Your assignment
In the copy of the lines below, leave out pictures and print everything else exactly.

╭─ Source data

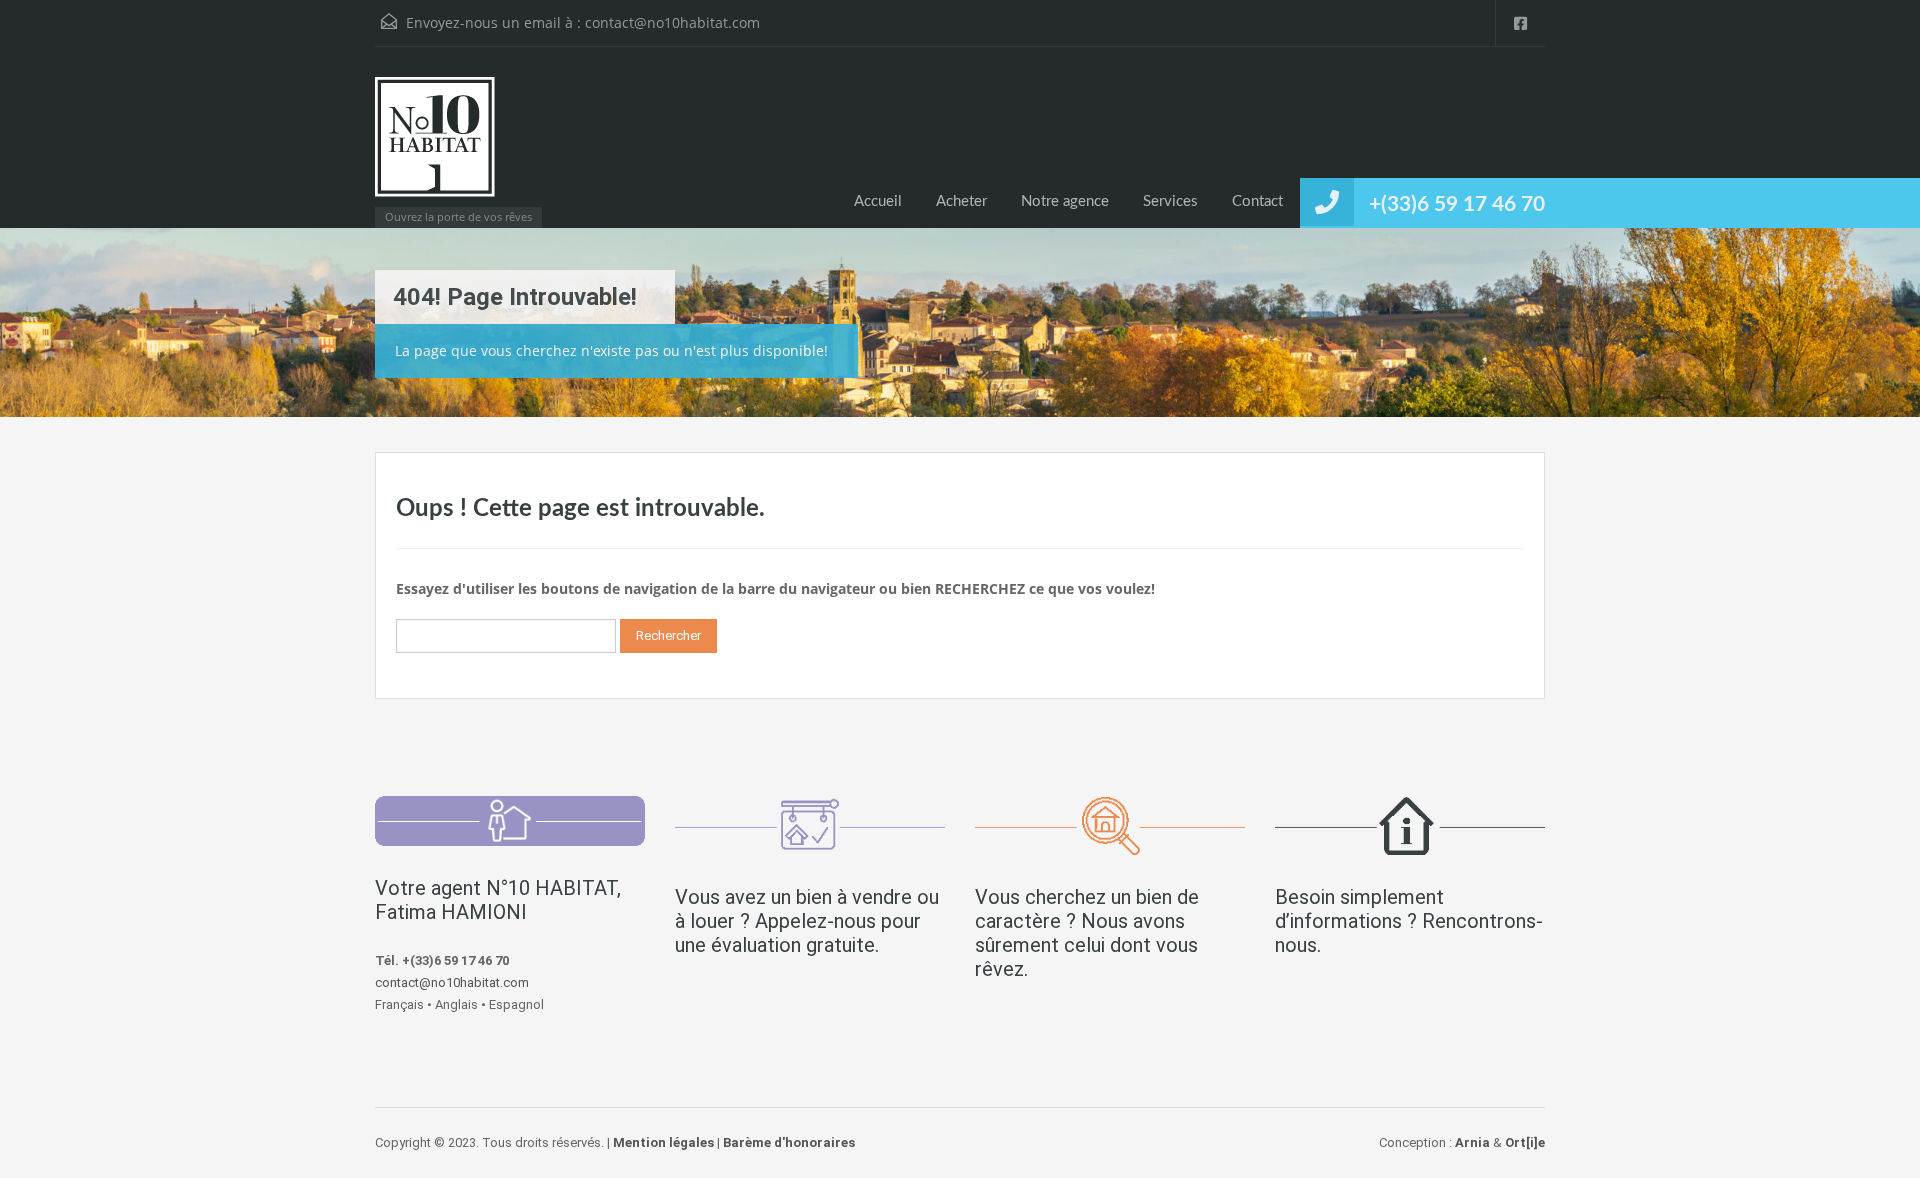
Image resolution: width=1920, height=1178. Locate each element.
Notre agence (1065, 201)
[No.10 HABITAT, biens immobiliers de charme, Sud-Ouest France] (435, 147)
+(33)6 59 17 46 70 (1457, 204)
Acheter (961, 201)
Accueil (878, 201)
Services (1170, 201)
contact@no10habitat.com (672, 22)
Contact (1257, 201)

╰─

Result of this task
Image resolution: width=1920, height=1178. Locate each element.
Notre agence (1065, 201)
[No.10 HABITAT, biens immobiliers de charme, Sud-Ouest France] (435, 147)
+(33)6 59 17 46 70 (1457, 204)
Acheter (961, 201)
Accueil (878, 201)
Services (1170, 201)
contact@no10habitat.com (672, 22)
Contact (1257, 201)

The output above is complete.